8 / 10 / 168 / 11 / 16
road-sky-sand-street
Matthew 6:14 For if you forgive other people when they sin against you, your heavenly Father will also forgive you.

 

I’ve heard the song Desert Soul by Rend Collective too many times to remember and have always been so struck by the words. Nothing could’ve prepared me for how wrecked I would become by one phrase while driving with all 4 of my kids…thinking about all my Jesus has been teaching me lately….

“…I’m desperate for a desperate heart.”

I realized the impact this single phrase has had on my life recently because of my intense desire for this desperation even more now than just a few months ago. Through pain and hurt and seeing things I never believed I would, I have been living with this desperation on a daily basis and literally begging Him to tell me why He was taking me through this journey.

And He did.

He said forgive. Forgive when it hurts, forgive when you want nothing more than to walk away, forgive because I also forgave your wandering heart. My entire life, I’ve been on a journey to learn what true forgiveness means and  having a desperate heart for Christ means doing what He asks even when it seems utterly and completely…

IMPOSSIBLE.

Dear wives and mothers, I do not know the pain of what you are going through. I do not know how hard it may be to forgive your spouse, yourself, your friends, your children, or your enemies. Those who have crushed you, those you feel defeated by, those who have lied about you. Broken people hurt people, I know. But, I’m telling you that through forgiveness, God gives blessings and, in turn, gives life to your soul.

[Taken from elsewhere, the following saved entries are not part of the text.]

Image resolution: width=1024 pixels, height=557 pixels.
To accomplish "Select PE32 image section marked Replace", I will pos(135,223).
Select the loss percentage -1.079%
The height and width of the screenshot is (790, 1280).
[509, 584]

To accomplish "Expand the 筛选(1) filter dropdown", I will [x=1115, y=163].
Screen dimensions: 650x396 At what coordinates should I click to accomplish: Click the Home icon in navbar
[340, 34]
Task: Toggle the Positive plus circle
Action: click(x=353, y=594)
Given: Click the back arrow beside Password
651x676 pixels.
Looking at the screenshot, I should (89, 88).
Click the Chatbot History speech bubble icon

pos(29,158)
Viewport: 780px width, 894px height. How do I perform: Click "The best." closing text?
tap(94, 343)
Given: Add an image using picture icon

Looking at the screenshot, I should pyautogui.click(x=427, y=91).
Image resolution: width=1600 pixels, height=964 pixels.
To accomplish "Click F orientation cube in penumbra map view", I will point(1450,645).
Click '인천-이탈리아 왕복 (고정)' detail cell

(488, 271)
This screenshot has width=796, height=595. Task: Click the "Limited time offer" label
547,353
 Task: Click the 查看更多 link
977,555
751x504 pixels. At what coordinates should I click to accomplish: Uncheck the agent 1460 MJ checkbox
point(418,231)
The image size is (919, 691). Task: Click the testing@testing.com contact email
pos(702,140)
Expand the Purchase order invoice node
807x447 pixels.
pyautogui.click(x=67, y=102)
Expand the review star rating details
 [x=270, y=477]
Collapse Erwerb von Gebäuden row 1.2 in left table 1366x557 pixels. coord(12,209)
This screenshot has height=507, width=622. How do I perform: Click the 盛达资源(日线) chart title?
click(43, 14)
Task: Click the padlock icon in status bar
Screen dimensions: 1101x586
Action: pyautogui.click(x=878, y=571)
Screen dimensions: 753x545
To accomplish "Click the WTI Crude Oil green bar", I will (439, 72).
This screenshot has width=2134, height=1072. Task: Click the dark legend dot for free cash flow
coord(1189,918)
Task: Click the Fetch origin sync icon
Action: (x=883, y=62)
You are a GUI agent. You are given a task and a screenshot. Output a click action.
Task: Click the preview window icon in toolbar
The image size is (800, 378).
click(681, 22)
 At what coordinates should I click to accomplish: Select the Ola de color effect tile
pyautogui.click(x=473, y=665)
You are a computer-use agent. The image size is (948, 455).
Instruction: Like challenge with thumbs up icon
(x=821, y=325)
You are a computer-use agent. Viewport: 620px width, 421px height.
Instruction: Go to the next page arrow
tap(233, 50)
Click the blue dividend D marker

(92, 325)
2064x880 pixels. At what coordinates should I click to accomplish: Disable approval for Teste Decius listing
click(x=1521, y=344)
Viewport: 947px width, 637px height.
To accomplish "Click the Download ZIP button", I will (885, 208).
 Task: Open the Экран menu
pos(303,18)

In the previous months, my eyes were not as open to the overwhelming need to address this area in my life. Through study, accountability of friends, prayer, and hearing the Word, I was washed by the beauty that is forgiveness. Women, we often fret and worry and stress and blame ourselves rather than rest in the satisfaction that He gives when we run broken to Him.

As I was coming to grips with what this meant, God didn’t leave me wondering. Last weekend, after contemplating this truth, a friend read Ephesians 4:29-32 in a class she was teaching. This verse affirmed what I had been learning and I drank this truth in like a faucet: “Let no corrupting talk come out of your mouths, but only such as is good for building up, as fits the occasion, that it may give grace to those who hear. And do not grieve the Holy Spirit of God, by whom you were sealed for the day of redemption. Let all bitterness and wrath and anger and clamor and slander be put away from you, along with all malice. Be kind to one another, tender-hearted, forgiving one another, as God in Christ forgave you.”

Christians, let’s show the truth of this passage to other women in the body of Christ. Let’s always evaluate the window that we are using to critique others and offer mercy and grace and leave bitterness and gossip and corrupting talk behind because “By this all men will know that you are My disciples, if you love one another.” (John 13:35).

Let’s urge each other on toward desperation in Christ and leave behind the desert soul that entraps us.